Restate every record that follows, keeping it exact.
=== Begin Enclosure ===
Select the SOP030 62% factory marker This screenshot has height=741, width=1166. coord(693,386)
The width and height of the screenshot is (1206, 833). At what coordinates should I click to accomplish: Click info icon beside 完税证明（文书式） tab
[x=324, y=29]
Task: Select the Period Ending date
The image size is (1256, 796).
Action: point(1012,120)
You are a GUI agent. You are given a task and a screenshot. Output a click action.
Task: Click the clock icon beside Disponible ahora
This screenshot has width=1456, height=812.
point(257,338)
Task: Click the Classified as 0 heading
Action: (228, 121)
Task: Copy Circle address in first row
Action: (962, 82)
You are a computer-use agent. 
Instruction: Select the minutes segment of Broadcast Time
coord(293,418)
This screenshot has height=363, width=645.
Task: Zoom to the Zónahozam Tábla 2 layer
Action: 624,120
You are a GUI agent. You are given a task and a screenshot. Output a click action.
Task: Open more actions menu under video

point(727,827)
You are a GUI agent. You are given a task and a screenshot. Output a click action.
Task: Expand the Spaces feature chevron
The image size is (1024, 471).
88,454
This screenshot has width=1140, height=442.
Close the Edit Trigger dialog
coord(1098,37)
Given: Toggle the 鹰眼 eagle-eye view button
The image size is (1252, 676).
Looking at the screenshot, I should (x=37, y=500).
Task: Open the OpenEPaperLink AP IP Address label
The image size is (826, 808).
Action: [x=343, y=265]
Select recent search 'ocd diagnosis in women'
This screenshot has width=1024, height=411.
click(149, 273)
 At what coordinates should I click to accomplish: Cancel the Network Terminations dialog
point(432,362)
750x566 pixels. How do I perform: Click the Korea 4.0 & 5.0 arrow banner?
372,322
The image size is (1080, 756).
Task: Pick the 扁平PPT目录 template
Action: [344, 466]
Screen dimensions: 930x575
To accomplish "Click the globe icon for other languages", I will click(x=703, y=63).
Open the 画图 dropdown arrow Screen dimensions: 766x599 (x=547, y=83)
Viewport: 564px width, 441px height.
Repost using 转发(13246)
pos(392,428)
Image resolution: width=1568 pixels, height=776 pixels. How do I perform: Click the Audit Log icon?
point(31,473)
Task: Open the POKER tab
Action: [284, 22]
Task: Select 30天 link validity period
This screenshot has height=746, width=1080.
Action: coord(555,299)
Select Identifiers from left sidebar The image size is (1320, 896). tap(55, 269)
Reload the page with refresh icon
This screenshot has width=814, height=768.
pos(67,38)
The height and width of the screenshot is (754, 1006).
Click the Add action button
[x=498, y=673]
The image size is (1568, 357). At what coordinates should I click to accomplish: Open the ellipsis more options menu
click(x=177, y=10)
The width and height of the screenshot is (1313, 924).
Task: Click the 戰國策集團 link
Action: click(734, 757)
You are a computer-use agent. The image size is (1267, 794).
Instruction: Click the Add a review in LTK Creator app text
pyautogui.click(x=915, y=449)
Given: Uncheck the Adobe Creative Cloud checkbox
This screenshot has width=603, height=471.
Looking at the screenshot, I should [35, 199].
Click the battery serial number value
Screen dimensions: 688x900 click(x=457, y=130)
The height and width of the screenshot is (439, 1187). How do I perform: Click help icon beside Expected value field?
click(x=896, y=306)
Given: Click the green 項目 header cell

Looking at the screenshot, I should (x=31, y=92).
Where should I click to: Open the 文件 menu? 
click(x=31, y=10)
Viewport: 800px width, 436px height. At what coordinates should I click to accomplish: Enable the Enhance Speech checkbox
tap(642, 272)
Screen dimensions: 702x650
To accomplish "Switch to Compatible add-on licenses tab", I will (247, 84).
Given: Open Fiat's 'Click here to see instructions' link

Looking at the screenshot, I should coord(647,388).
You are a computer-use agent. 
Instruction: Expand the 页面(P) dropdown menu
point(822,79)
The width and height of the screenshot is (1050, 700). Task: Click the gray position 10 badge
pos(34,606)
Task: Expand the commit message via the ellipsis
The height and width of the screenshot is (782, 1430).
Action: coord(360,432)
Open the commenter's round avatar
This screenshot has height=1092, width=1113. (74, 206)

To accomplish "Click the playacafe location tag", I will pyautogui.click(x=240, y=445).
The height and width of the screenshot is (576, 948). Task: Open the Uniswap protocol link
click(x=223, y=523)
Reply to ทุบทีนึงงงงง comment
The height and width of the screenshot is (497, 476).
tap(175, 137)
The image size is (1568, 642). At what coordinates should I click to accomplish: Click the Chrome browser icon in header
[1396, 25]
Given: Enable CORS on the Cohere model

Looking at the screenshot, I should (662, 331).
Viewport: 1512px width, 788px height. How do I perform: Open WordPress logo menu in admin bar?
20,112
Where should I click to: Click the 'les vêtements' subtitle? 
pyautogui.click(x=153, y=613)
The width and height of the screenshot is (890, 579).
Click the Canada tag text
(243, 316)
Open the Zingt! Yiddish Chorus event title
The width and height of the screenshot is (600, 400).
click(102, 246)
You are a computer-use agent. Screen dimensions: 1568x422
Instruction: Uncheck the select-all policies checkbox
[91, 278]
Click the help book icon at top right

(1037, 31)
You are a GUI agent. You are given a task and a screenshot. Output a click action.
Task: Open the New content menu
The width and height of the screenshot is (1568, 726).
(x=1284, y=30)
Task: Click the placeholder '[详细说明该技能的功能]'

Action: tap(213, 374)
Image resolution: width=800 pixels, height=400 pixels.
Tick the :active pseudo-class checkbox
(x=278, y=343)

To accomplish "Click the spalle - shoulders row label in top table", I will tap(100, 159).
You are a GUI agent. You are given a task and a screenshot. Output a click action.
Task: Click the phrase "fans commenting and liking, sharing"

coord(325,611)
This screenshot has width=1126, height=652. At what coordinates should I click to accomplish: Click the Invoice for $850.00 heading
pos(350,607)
=== End Enclosure ===
(EXERCISE RESPONSE):
Select the SOP030 62% factory marker This screenshot has height=741, width=1166. coord(693,386)
The width and height of the screenshot is (1206, 833). At what coordinates should I click to accomplish: Click info icon beside 完税证明（文书式） tab
[x=324, y=29]
Task: Select the Period Ending date
The image size is (1256, 796).
Action: point(1012,120)
You are a GUI agent. You are given a task and a screenshot. Output a click action.
Task: Click the clock icon beside Disponible ahora
This screenshot has width=1456, height=812.
point(257,338)
Task: Click the Classified as 0 heading
Action: (228, 121)
Task: Copy Circle address in first row
Action: (962, 82)
You are a computer-use agent. 
Instruction: Select the minutes segment of Broadcast Time
coord(293,418)
This screenshot has height=363, width=645.
Task: Zoom to the Zónahozam Tábla 2 layer
Action: 624,120
You are a GUI agent. You are given a task and a screenshot. Output a click action.
Task: Open more actions menu under video

point(727,827)
You are a GUI agent. You are given a task and a screenshot. Output a click action.
Task: Expand the Spaces feature chevron
The image size is (1024, 471).
88,454
This screenshot has width=1140, height=442.
Close the Edit Trigger dialog
coord(1098,37)
Given: Toggle the 鹰眼 eagle-eye view button
The image size is (1252, 676).
Looking at the screenshot, I should (x=37, y=500).
Task: Open the OpenEPaperLink AP IP Address label
The image size is (826, 808).
Action: [x=343, y=265]
Select recent search 'ocd diagnosis in women'
This screenshot has width=1024, height=411.
click(149, 273)
 At what coordinates should I click to accomplish: Cancel the Network Terminations dialog
point(432,362)
750x566 pixels. How do I perform: Click the Korea 4.0 & 5.0 arrow banner?
372,322
The image size is (1080, 756).
Task: Pick the 扁平PPT目录 template
Action: [344, 466]
Screen dimensions: 930x575
To accomplish "Click the globe icon for other languages", I will click(x=703, y=63).
Open the 画图 dropdown arrow Screen dimensions: 766x599 (x=547, y=83)
Viewport: 564px width, 441px height.
Repost using 转发(13246)
pos(392,428)
Image resolution: width=1568 pixels, height=776 pixels. How do I perform: Click the Audit Log icon?
point(31,473)
Task: Open the POKER tab
Action: [284, 22]
Task: Select 30天 link validity period
This screenshot has height=746, width=1080.
Action: coord(555,299)
Select Identifiers from left sidebar The image size is (1320, 896). tap(55, 269)
Reload the page with refresh icon
This screenshot has width=814, height=768.
pos(67,38)
The height and width of the screenshot is (754, 1006).
Click the Add action button
[x=498, y=673]
The image size is (1568, 357). At what coordinates should I click to accomplish: Open the ellipsis more options menu
click(x=177, y=10)
The width and height of the screenshot is (1313, 924).
Task: Click the 戰國策集團 link
Action: click(734, 757)
You are a computer-use agent. The image size is (1267, 794).
Instruction: Click the Add a review in LTK Creator app text
pyautogui.click(x=915, y=449)
Given: Uncheck the Adobe Creative Cloud checkbox
This screenshot has width=603, height=471.
Looking at the screenshot, I should [35, 199].
Click the battery serial number value
Screen dimensions: 688x900 click(x=457, y=130)
The height and width of the screenshot is (439, 1187). How do I perform: Click help icon beside Expected value field?
click(x=896, y=306)
Given: Click the green 項目 header cell

Looking at the screenshot, I should (x=31, y=92).
Where should I click to: Open the 文件 menu? 
click(x=31, y=10)
Viewport: 800px width, 436px height. At what coordinates should I click to accomplish: Enable the Enhance Speech checkbox
tap(642, 272)
Screen dimensions: 702x650
To accomplish "Switch to Compatible add-on licenses tab", I will (247, 84).
Given: Open Fiat's 'Click here to see instructions' link

Looking at the screenshot, I should coord(647,388).
You are a computer-use agent. 
Instruction: Expand the 页面(P) dropdown menu
point(822,79)
The width and height of the screenshot is (1050, 700). Task: Click the gray position 10 badge
pos(34,606)
Task: Expand the commit message via the ellipsis
The height and width of the screenshot is (782, 1430).
Action: coord(360,432)
Open the commenter's round avatar
This screenshot has height=1092, width=1113. (74, 206)

To accomplish "Click the playacafe location tag", I will pyautogui.click(x=240, y=445).
The height and width of the screenshot is (576, 948). Task: Open the Uniswap protocol link
click(x=223, y=523)
Reply to ทุบทีนึงงงงง comment
The height and width of the screenshot is (497, 476).
tap(175, 137)
The image size is (1568, 642). At what coordinates should I click to accomplish: Click the Chrome browser icon in header
[1396, 25]
Given: Enable CORS on the Cohere model

Looking at the screenshot, I should (662, 331).
Viewport: 1512px width, 788px height. How do I perform: Open WordPress logo menu in admin bar?
20,112
Where should I click to: Click the 'les vêtements' subtitle? 
pyautogui.click(x=153, y=613)
The width and height of the screenshot is (890, 579).
Click the Canada tag text
(243, 316)
Open the Zingt! Yiddish Chorus event title
The width and height of the screenshot is (600, 400).
click(102, 246)
You are a computer-use agent. Screen dimensions: 1568x422
Instruction: Uncheck the select-all policies checkbox
[91, 278]
Click the help book icon at top right

(1037, 31)
You are a GUI agent. You are given a task and a screenshot. Output a click action.
Task: Open the New content menu
The width and height of the screenshot is (1568, 726).
(x=1284, y=30)
Task: Click the placeholder '[详细说明该技能的功能]'

Action: tap(213, 374)
Image resolution: width=800 pixels, height=400 pixels.
Tick the :active pseudo-class checkbox
(x=278, y=343)

To accomplish "Click the spalle - shoulders row label in top table", I will tap(100, 159).
You are a GUI agent. You are given a task and a screenshot. Output a click action.
Task: Click the phrase "fans commenting and liking, sharing"

coord(325,611)
This screenshot has width=1126, height=652. At what coordinates should I click to accomplish: Click the Invoice for $850.00 heading
pos(350,607)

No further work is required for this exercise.